For example, I enjoyed talking about my involvement with Formula Engine Control units in a recent blog. I also talked about ways in which I have used differing technologies like I2C. However, there are time when we can’t talk about things, things that cover Intellectual Property (IP).
Over a year ago, I attended an RS Components sales show ( or known better as Allied Electronics in the US). This is where I and my company get to sell and introduce our new products to the RS sales force. In the evening, I got talking to a number of RS internal people about the lack of engineering communities and how this IP stuff, in my view, is a road block.
IP affects engineers that work directly for a company or are contractors, for example. When developing new designs, you basically have to keep low profile about what you’re designing as you don’t want the competition hearing about it or to give away details that a later patent may rely on.

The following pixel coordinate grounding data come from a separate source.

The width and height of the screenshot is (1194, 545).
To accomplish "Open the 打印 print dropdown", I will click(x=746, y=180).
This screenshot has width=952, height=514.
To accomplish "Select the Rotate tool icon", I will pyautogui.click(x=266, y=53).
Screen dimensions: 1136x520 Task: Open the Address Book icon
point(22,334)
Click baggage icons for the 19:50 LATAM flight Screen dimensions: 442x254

To explain the issue, I suggested considering you had a motorbike (which I do) and you go on forums to talk about were to get the best tires or ask about repairs. You may also talk about upgrades, etc. This is all fine as the bike is not built by you, and everyone freely talks about the subject. The same is true for hobby engineering, we can all visit DesignSpark and element14 and even Dave Jones’ EEVBlog Forum. Here we can ask questions and post blogs. The forums are free for as all to talk about whatever we want.

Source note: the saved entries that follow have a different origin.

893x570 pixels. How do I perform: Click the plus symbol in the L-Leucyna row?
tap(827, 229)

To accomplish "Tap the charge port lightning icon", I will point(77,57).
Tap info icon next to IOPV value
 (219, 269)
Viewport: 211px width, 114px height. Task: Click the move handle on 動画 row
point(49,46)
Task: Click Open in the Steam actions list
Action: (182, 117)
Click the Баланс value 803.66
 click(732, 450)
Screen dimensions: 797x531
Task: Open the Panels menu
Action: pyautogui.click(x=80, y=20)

However, I find myself constantly restricted by IP. I can’t go on forums and have the same open chats with other engineers about my daily problems, issues, and developments. I could happily spend hours talking about my latest thingy-jig, but no. This is where forums fail for me as there is so much I could share, and that includes blogs, too. Hence IP becomes a major road-block for me in what I can talk about.
You may have noticed that I write the odd blog or two and in this respect I’m encouraged to talk about certain topics. However, here again there are restrictions. Marketing departments spend lots of time (apparently [tongue -in-cheek]) developing plans of when documentation will be released, when products will be released at shows or on web sites. This again is most frustrating as we engineers who have spent ages designing a product, avoid talking about it on forums or with other engineers only to find you have to wait months for a press release!

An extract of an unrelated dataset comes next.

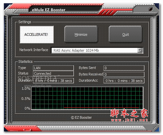Click the red bracket emblem at bottom-left
This screenshot has width=163, height=135.
point(27,130)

We also get asked by these same marketing departments to write technical content for magazines. Once such article comes to mind where I was told I have a two page spread and could run to 700 or 800 words. Article written, I then found the the magazine had cut us to one page, and I needed to hack chucks out of the article so we could get it all on the page along side some pretty pictures of the product. No matter what I do, every time I read it, it feels like its been hacked to bits.
So this week, I want to know what things stop you getting on with your passion for engineering? Do external things stop you from doing your job? Maybe it’s IP or Marketing restrictions, like myself, or it could be because of finances or even your personal life.